Records from a data collection
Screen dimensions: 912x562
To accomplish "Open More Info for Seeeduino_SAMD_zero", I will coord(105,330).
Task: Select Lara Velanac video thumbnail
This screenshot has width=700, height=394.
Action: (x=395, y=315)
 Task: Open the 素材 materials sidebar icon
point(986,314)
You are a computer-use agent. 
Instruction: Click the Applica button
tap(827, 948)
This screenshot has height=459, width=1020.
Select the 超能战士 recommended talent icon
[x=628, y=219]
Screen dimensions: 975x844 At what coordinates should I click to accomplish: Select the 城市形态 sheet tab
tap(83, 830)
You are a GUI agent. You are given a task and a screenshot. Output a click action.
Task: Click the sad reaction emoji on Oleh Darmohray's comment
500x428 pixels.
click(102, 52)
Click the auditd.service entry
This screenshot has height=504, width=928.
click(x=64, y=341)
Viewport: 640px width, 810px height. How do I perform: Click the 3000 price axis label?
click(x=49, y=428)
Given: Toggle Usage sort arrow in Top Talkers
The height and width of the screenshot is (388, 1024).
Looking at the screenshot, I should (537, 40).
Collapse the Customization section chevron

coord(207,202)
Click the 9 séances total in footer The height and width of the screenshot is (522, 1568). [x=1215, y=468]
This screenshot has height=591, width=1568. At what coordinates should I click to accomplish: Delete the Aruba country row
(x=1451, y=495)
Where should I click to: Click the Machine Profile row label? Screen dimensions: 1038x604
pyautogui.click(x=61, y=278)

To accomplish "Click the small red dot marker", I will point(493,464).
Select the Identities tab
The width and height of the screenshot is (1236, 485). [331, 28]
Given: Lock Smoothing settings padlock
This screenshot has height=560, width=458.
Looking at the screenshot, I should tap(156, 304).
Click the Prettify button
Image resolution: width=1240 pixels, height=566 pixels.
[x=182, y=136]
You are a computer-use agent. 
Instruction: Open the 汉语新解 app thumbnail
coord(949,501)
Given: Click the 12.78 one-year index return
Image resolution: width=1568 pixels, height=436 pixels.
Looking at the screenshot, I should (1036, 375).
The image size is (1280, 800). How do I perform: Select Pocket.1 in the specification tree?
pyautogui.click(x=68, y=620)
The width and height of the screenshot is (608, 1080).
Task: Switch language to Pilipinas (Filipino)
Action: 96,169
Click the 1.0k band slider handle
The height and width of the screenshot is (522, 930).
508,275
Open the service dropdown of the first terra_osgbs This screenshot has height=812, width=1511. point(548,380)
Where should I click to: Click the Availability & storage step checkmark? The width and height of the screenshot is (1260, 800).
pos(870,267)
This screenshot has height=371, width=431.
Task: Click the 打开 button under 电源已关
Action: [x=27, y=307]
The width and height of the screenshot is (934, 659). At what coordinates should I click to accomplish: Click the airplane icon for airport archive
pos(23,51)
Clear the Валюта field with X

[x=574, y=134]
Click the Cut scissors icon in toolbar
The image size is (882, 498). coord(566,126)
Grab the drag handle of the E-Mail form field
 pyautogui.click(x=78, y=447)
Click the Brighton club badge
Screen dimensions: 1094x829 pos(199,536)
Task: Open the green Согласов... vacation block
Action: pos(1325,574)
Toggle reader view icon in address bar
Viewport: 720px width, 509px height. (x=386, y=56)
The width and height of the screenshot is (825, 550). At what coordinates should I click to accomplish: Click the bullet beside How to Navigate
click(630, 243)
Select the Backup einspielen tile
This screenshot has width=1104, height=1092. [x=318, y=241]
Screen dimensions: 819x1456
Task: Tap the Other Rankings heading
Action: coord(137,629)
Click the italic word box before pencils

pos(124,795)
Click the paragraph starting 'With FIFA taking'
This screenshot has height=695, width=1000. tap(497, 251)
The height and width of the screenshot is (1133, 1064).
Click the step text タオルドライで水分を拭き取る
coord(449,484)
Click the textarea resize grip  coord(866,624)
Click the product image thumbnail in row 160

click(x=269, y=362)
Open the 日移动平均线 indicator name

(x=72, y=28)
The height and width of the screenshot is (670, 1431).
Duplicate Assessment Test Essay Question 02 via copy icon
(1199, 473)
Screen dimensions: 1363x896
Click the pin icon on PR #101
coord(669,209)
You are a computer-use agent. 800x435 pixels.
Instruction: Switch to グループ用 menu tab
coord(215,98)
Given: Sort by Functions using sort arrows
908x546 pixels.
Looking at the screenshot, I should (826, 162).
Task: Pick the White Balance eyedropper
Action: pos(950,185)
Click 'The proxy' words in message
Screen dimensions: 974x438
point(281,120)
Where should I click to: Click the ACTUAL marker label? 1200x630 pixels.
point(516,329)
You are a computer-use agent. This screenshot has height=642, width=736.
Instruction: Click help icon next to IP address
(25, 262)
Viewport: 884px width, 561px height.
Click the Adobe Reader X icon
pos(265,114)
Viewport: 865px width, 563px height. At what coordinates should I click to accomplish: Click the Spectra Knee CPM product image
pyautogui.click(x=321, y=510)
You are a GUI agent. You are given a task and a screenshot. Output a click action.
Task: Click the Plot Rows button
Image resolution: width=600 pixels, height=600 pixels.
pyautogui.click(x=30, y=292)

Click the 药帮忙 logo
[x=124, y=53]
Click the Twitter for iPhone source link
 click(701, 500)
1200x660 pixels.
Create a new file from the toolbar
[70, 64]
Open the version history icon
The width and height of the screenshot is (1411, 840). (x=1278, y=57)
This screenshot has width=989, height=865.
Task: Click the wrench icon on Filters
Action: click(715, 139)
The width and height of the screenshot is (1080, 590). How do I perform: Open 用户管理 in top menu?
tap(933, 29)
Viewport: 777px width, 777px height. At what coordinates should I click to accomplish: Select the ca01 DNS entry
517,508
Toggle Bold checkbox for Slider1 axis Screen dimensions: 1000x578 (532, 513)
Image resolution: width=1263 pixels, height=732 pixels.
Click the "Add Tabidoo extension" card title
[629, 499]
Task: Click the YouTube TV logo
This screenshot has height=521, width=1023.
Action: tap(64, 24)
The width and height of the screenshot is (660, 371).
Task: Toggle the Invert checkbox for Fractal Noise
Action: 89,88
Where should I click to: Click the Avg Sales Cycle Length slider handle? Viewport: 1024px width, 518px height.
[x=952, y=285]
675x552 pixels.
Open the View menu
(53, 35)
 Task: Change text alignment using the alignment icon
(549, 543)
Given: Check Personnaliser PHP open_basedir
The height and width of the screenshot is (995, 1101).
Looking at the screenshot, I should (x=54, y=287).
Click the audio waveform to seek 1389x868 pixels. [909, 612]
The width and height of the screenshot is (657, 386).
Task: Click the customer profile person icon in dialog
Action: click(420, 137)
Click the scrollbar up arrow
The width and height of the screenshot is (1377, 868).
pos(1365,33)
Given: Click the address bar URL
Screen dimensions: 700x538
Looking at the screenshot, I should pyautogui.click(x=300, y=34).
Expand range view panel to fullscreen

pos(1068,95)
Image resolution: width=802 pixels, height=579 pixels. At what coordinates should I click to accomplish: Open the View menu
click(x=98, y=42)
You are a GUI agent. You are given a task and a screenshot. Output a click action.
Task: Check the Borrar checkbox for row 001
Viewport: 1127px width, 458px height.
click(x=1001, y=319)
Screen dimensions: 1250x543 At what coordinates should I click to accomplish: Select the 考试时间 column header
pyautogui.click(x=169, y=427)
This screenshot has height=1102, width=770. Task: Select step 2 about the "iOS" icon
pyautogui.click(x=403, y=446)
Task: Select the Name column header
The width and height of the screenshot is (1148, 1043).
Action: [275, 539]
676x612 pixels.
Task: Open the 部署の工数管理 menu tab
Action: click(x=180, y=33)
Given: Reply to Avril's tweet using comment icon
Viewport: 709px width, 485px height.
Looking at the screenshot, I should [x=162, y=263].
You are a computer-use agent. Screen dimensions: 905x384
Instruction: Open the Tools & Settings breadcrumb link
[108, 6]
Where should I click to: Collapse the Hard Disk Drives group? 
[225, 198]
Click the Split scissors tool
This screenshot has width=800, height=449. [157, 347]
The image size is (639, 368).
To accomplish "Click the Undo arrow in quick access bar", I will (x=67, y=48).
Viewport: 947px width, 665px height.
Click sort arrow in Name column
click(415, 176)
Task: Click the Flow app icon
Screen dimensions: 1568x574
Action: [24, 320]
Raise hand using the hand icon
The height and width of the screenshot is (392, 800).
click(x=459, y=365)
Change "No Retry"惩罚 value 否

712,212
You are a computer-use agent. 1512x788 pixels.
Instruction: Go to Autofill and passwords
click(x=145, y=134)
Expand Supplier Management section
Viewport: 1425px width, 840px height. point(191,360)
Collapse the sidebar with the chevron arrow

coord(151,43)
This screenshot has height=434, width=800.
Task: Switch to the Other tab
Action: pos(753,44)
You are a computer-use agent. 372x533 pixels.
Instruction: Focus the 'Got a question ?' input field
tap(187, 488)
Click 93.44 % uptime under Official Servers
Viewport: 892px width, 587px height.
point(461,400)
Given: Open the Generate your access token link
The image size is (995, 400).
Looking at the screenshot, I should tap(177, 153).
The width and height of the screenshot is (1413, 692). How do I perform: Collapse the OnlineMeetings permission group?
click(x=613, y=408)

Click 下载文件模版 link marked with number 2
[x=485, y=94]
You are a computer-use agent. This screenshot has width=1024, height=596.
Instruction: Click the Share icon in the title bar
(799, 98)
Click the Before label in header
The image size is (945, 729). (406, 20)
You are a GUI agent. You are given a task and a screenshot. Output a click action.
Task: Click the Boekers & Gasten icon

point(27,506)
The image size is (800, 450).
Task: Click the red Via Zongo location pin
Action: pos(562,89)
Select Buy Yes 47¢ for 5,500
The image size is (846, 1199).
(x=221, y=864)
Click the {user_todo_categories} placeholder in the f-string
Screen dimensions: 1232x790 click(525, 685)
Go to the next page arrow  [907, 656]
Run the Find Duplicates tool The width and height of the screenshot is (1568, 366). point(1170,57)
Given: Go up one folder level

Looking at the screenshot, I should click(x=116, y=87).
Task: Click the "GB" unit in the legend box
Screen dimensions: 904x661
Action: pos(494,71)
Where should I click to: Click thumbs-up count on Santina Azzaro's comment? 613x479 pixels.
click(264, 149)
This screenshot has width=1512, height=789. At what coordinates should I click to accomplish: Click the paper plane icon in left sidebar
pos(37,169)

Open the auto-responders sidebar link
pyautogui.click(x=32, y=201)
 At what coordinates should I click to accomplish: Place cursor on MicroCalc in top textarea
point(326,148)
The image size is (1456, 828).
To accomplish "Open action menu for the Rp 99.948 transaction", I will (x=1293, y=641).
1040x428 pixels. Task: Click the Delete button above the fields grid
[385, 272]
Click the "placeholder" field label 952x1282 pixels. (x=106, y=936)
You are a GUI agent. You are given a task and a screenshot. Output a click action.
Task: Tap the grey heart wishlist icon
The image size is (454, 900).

WORK TASK: Pick every line of the data that includes the string "service".

ANSWER TO THIS PROBLEM:
Click the auditd.service entry
Open the service dropdown of the first terra_osgbs This screenshot has height=812, width=1511. point(548,380)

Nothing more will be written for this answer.